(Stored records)
• • •

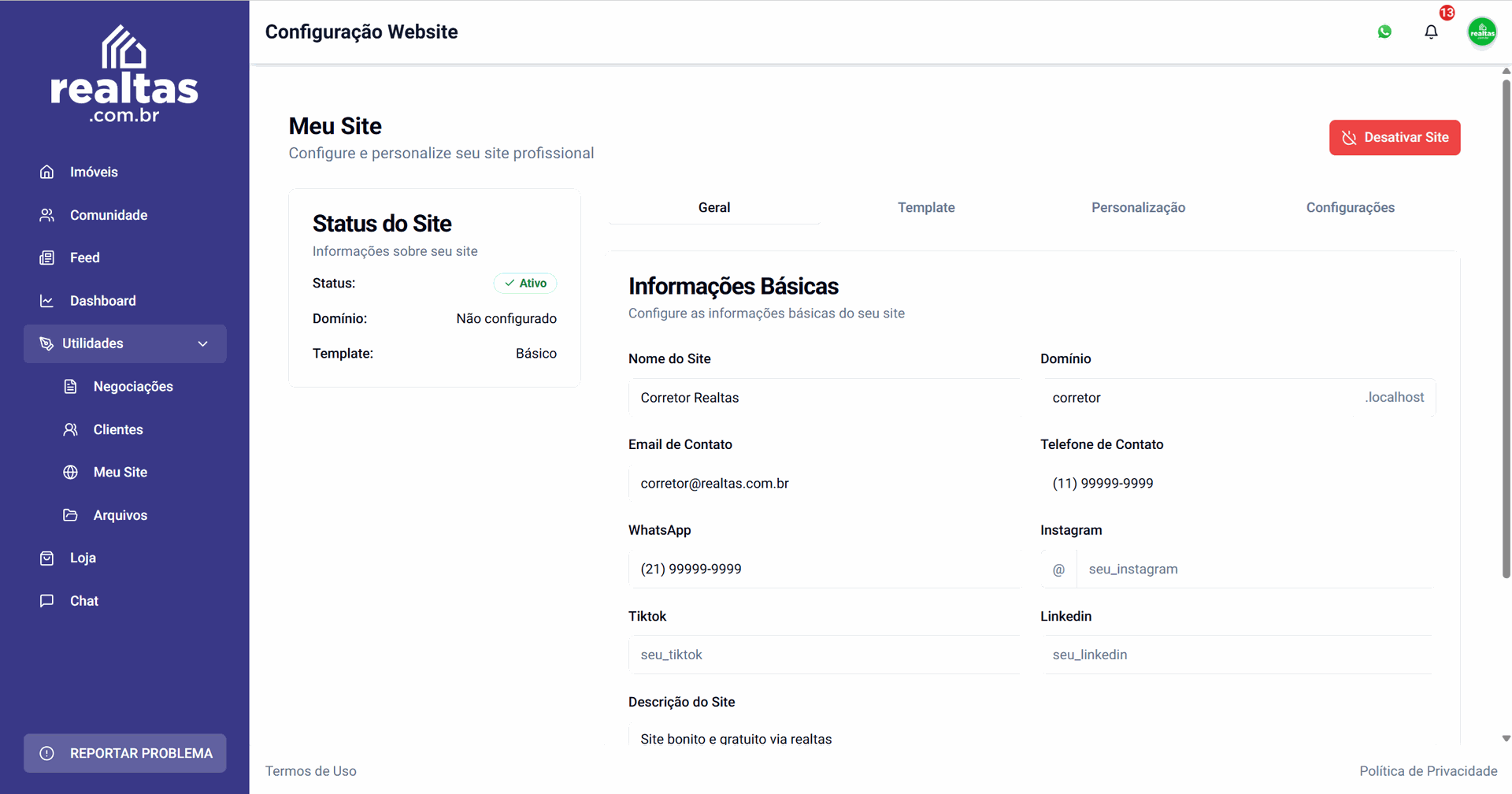
Task: Click the Nome do Site field
Action: (x=824, y=398)
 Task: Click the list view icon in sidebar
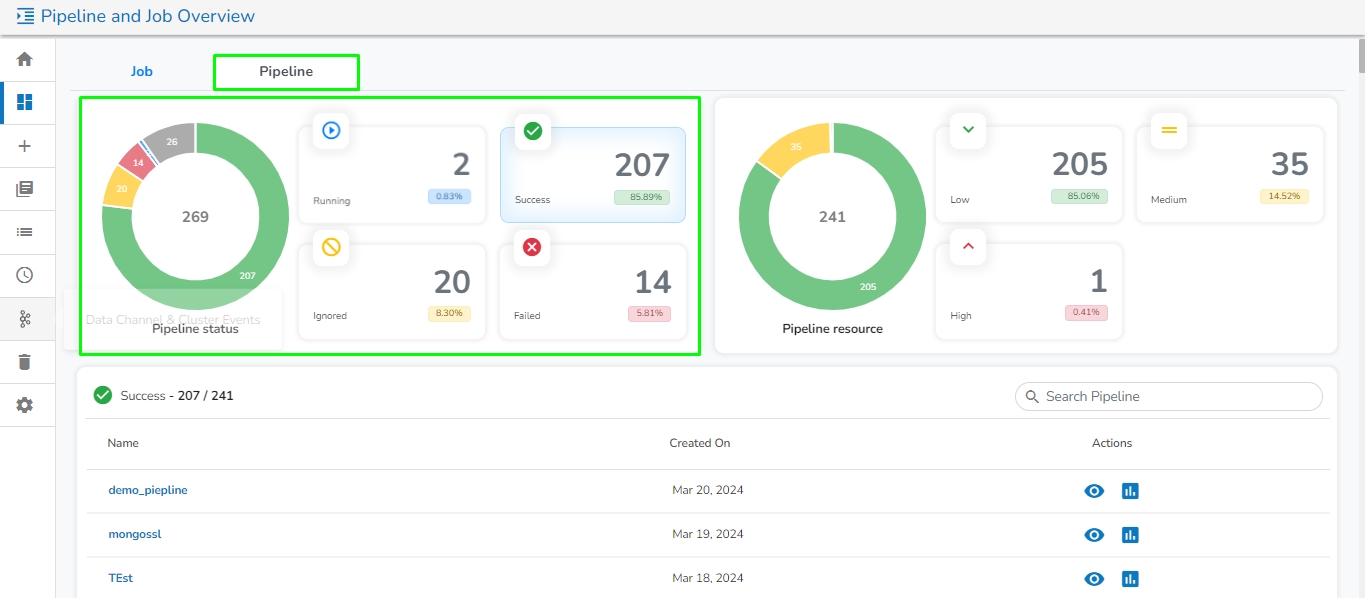[25, 232]
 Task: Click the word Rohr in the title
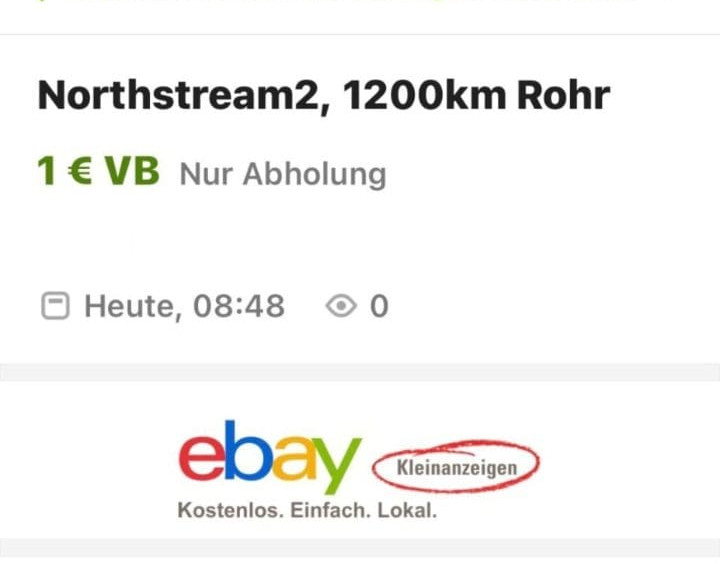[563, 96]
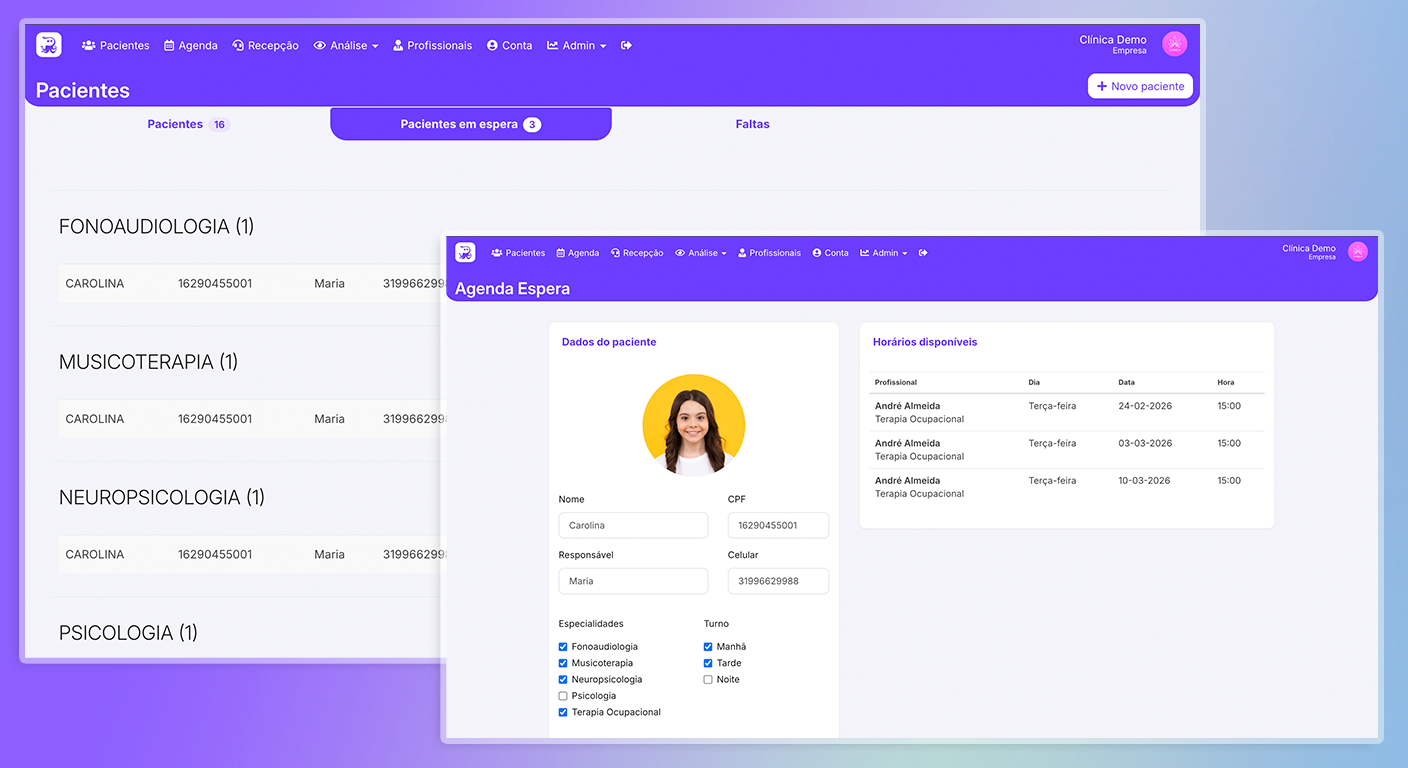Image resolution: width=1408 pixels, height=768 pixels.
Task: Click the octopus logo in Agenda Espera window
Action: (465, 253)
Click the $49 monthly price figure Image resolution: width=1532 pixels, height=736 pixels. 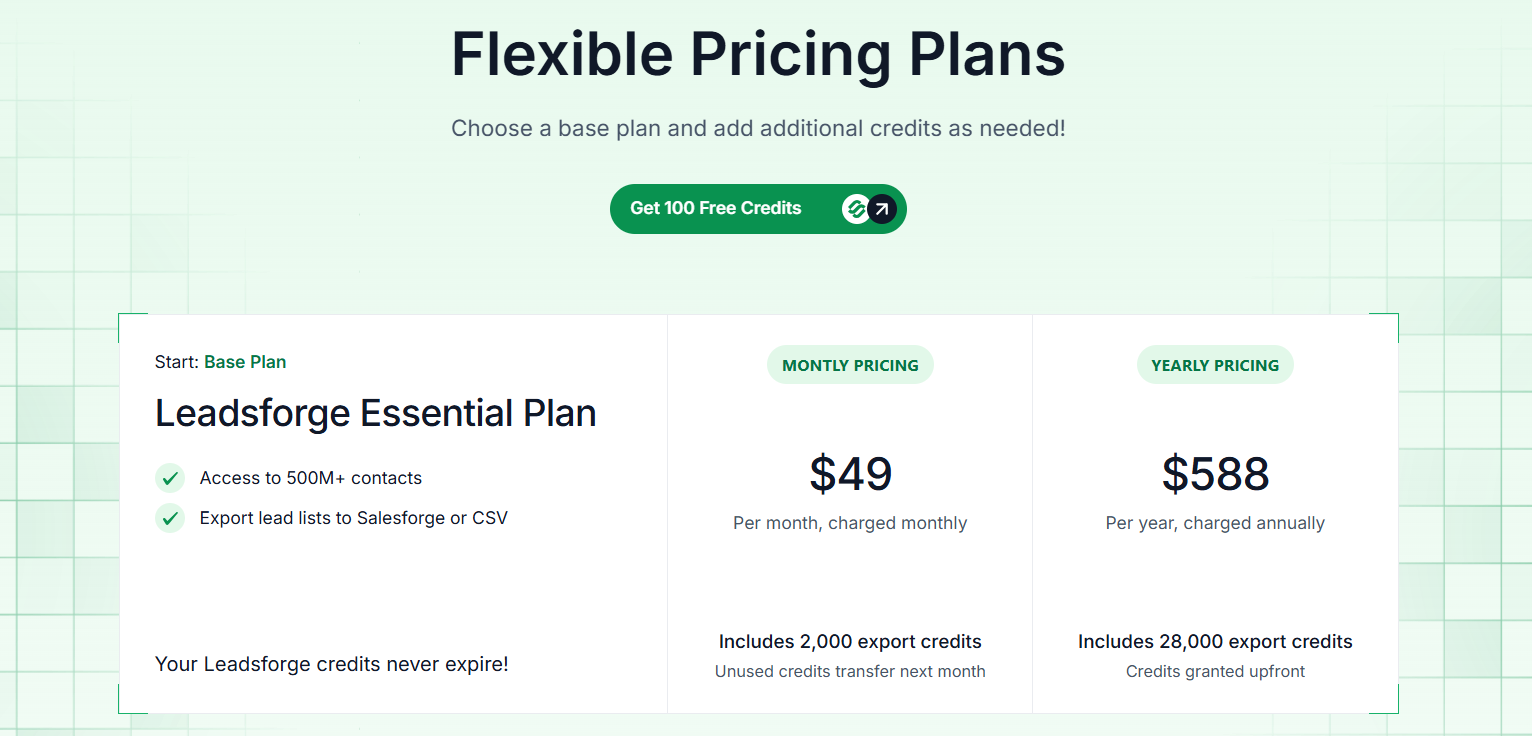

• • •

> [What the task asks]
Set down word for word every line from the line containing "Task: Click the word Rohr in the title" through the last line of the entries, and nothing more; no pictures.

> [Response to this exercise]
 Task: Click the word Rohr in the title
[563, 96]
Image resolution: width=1408 pixels, height=768 pixels.
Task: Click the octopus logo in Agenda Espera window
Action: (465, 253)
Click the $49 monthly price figure Image resolution: width=1532 pixels, height=736 pixels. 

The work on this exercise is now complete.